Not just channel, context: While marketers continue to debate the merits of omnichannel versus multichannel, some are missing the all-important element of context. “Think about not just the content you create, but also the channel it will live in, and the task customers may be trying to complete when viewing that content,” Stark said. Marketers also need to consider a customer's primary task when he's taking an action versus, say, just the device he's using to complete that task. That task is the context, not the device itself. For example, if a consumer is using a mobile phone to research a nearby restaurant with a gluten-free menu, the restaurant search is the task to be considered, not just that she's using a smartphone to conduct the search.

Customers' new journey: Mobile and digital have changed the customer journey, which can lead to customer frustration. In the past when prospective customers would go to a car dealership, for example, a salesperson would use body language and other cues to know something about them and they would have numerous questions; now prospective customers have completed much of the research online, so they step into the dealership with all this data. “One of the challenges with in-store experiences is how marketers can translate [customers' preparedness] into a meaningful conversation with associates and salespeople who don't have that context,” Stark said. Mobile is one answer.

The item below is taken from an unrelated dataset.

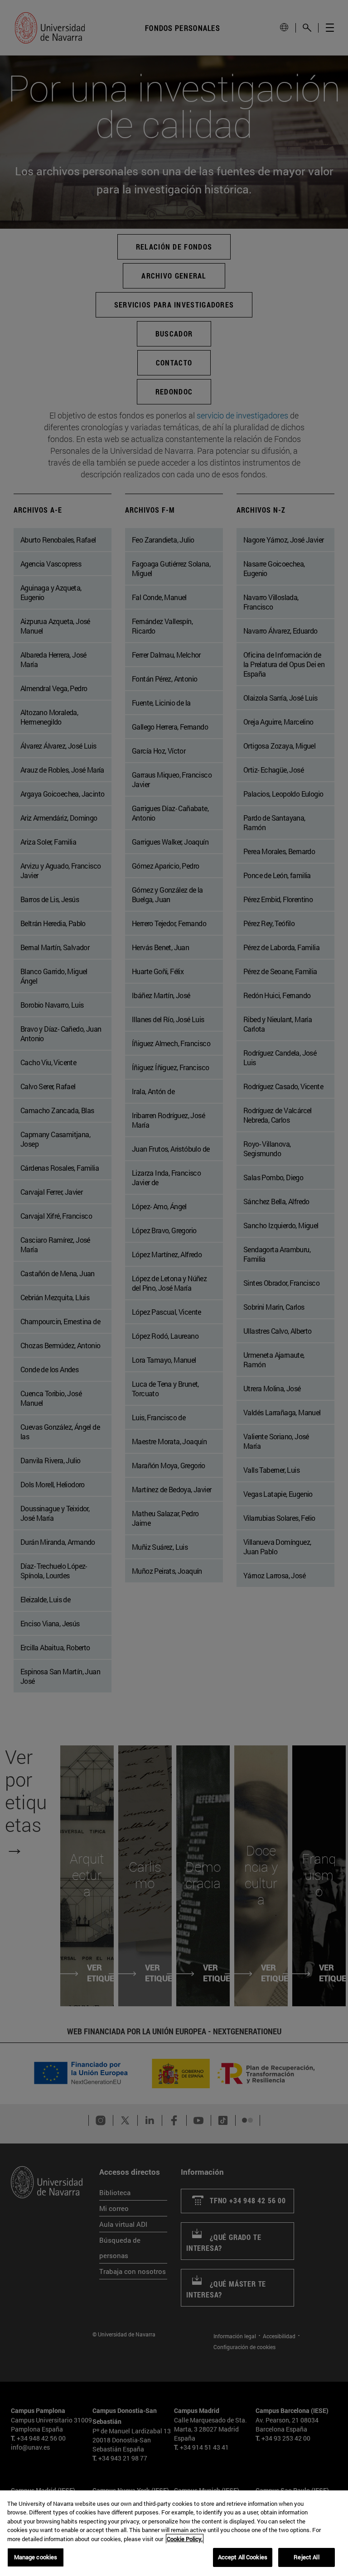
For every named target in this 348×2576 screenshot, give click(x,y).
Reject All (306, 2557)
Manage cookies (36, 2557)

Mobile makes customers superhuman: “The mobile device is like the Tony Stark suit,” Stark said. “It becomes a little like you're superhuman when you use it because it's offering things that you would not have known or have been able to easily accomplish otherwise.” GPS, for instance, make map-averse drivers able to travel without getting lost. Mobile banking apps allow customers to deposit checks or transfer money from anywhere as if with superpowers; they don't have to go to a branch. “The corollary for marketers,” Stark said, “is to think about what mobile app or experience their brand can offer that will provide a superhero power for users.”